松浦鎮信は、天文18年(1549年)肥前の大名・松浦隆信と杉隆景の娘である母との間に長男として生まれました。

そんな鎮信は、子供の頃から塚原幹勝に剣術を学び、また和歌も嗜むといったように文武両面に優れており、永禄11年(1568年)に父・隆信から家督を譲られた鎮信は大友宗麟から武具一式を賜って元服をしています。

鎮信は、領地や貿易の利権を巡って大村純忠と小競り合いを繰り返していたが、天正2年(1574年)、ついに純忠を屈服させ、純忠の娘を自身の息子・久信の妻とすることで和議をまとめました。

この時期は、肥前において龍造寺隆信の勢力が台頭していましたが、松浦氏は本拠の平戸でポルトガル船との海外貿易を行っており、鉄砲を入手しやすい状況にあったので、貿易によってそろえた鉄砲を有効に活用し、龍造寺氏とも互角に戦っていました。

しかし、やがて龍造寺氏の勢力に押され、従属を余儀なくされましたが、龍造寺隆信天正12年(1584年)沖田畷の戦いで討ち死にすると、鎮信はチャンスとばかりに再び独立を果たしました。

また鎮信には先見の明があり、中央で力を拡大していた豊臣秀吉に対して、早くから貢物の進呈などをすることによって誼を通じ、そのかいあって事前に九州征伐の事を知らされていました。

そして天正15年(1587年)、実際に秀吉が九州に上陸すると、父・隆信と共に従軍し、さらに父・隆信と子・久信の親子3代で秀吉に謁見し、敢えて加増は望まずに所領安堵のみで満足であると言上したことで秀吉に気に入られ、豊臣政権に上手く入り込みました。

文禄元年(1592年)の朝鮮出兵の際、鎮信は息子の久信とともに、小西行長率いる第一陣として渡海し、平壌を巡る戦いでは、行長ら諸将と共に明の大軍と戦うなど、7年間に渡って活躍しました。

その後の慶長5年(1600年)、関ヶ原の戦いでは子の久信が石田三成の率いる西軍についたもの、本国に在国していた鎮信は、東軍に参加したことによって徳川家康から壱岐松浦郡計6万3千2百石の所領を安堵されています。
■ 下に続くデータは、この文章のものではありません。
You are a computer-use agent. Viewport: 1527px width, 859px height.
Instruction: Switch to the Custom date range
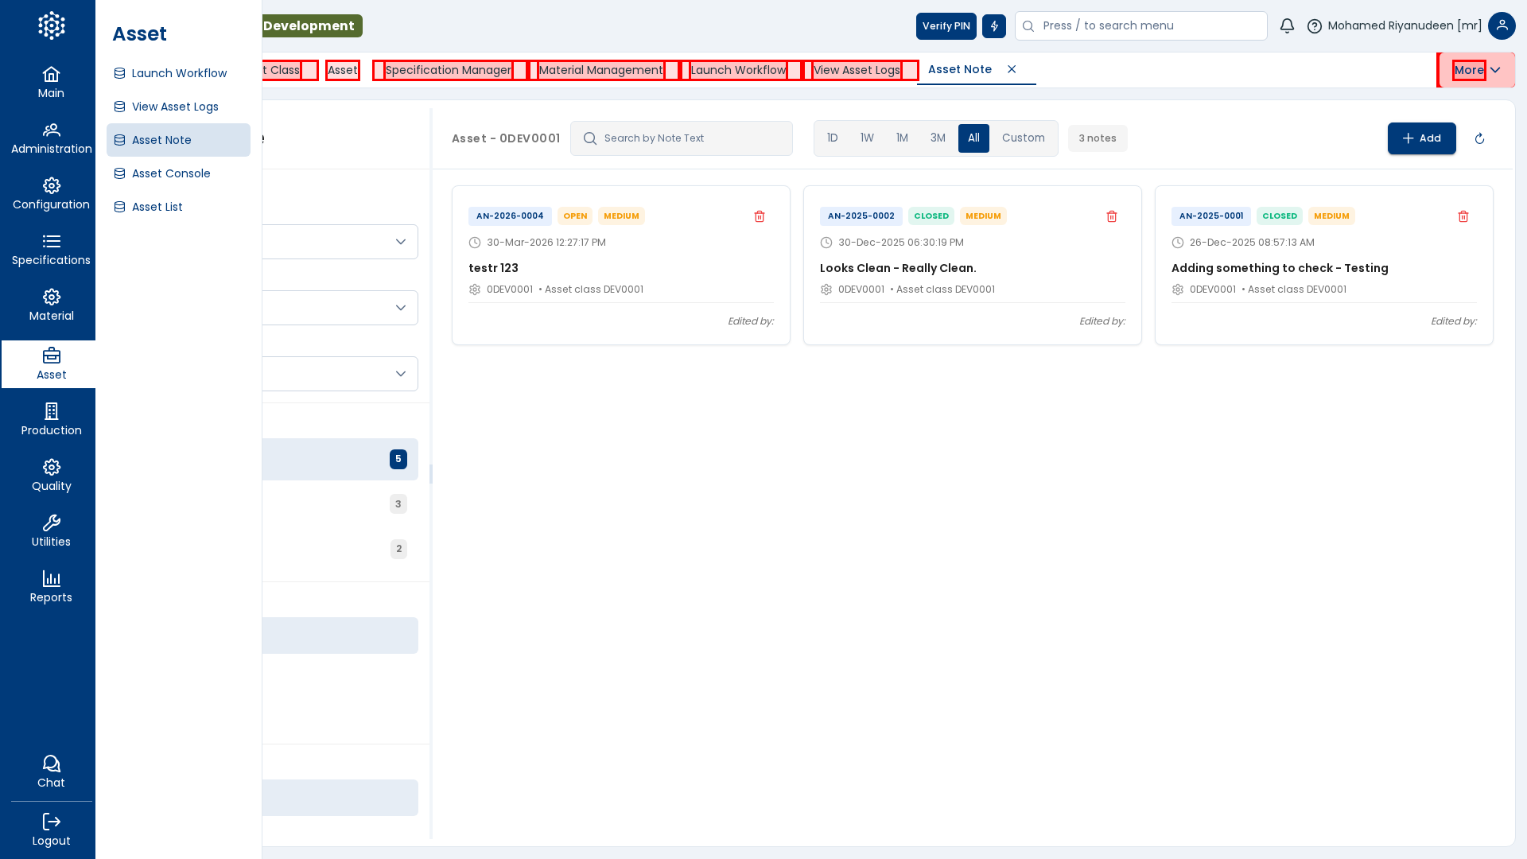pos(1023,138)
そうして鎮信は平戸藩の初代藩主となり、翌慶長6年(1601年)鎮信は家督を久信に譲りましたが、翌々年に久信が急死してしまったため、鎮信が後見し孫の隆信を後継ぎに据えました。

そんな中、平戸での貿易に関しては、父の時代にポルトガル船が長崎に入るようになり海外貿易の中心が長崎に移ってしまったため、鎮信は往年の賑わいを取り戻すことを願っていました。

そのために慶長10年(1605年)東南アジアのマラッカへ家康の親書を持って船を送りこみ、その結果慶長14年(1609年)にオランダ船が初めて平戸港に到着し、その後はオランダとの貿易を活発に行うことに成功しました。
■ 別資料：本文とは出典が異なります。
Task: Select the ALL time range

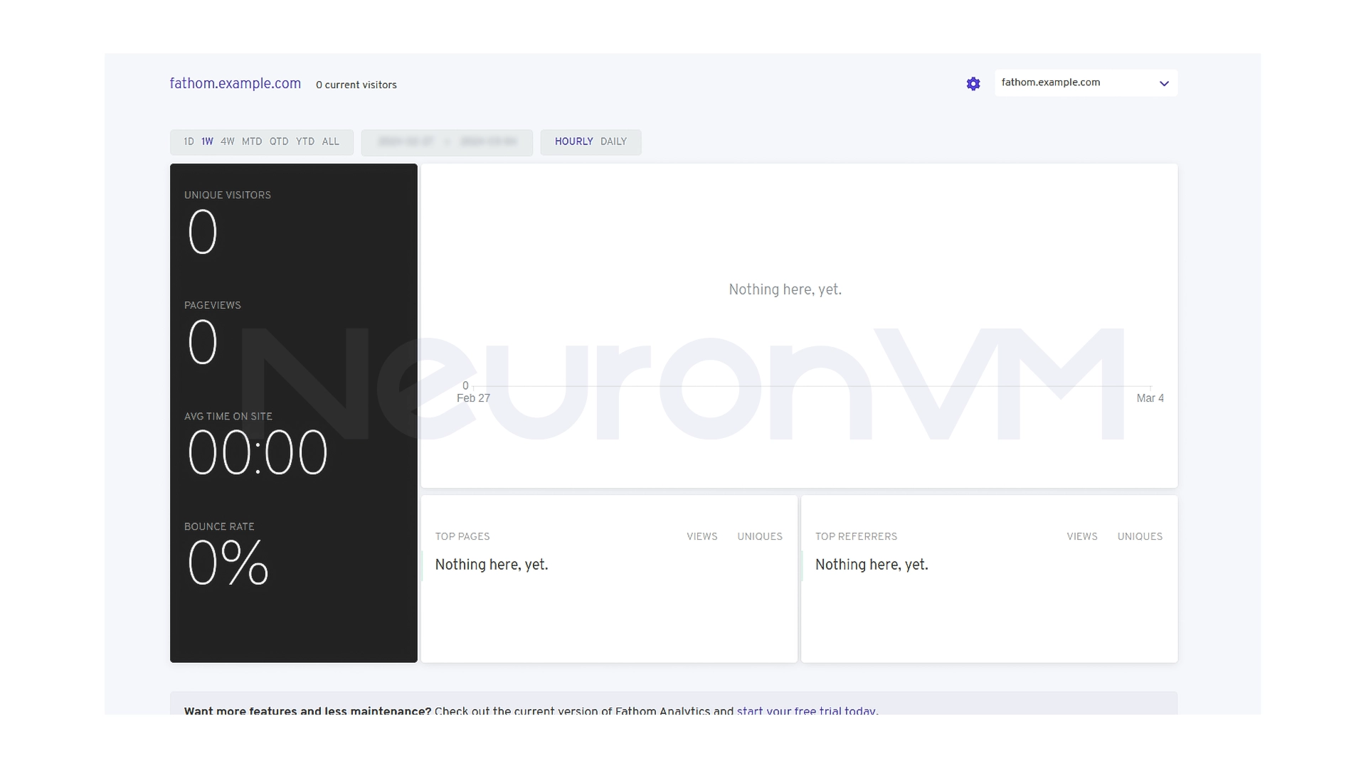Action: [x=330, y=142]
さらに慶長18年(1613年)には、イギリス東インド会社の船がイギリス王の国書を持って平戸に来航したため、鎮信は家康による貿易許可の朱印状を得て、平戸にイギリス商館を開設、そうして平戸貿易の再興を果たしました。

しかしその後の幕府による鎖国政策によって、海外貿易の道が断たれてしまいましたが、松浦家は明治維新まで続き、維新後に松浦家当主は伯爵になっています。

その松浦家の初代藩主である鎮信は慶長19年(1614年)に66歳の生涯を閉じましたが、海外貿易をしていたにもかかわらず熱心な真言宗徒だったので、領内においてはキリシタンの排除も行なっていた鎮信は、自らで建立した最教寺に葬られました。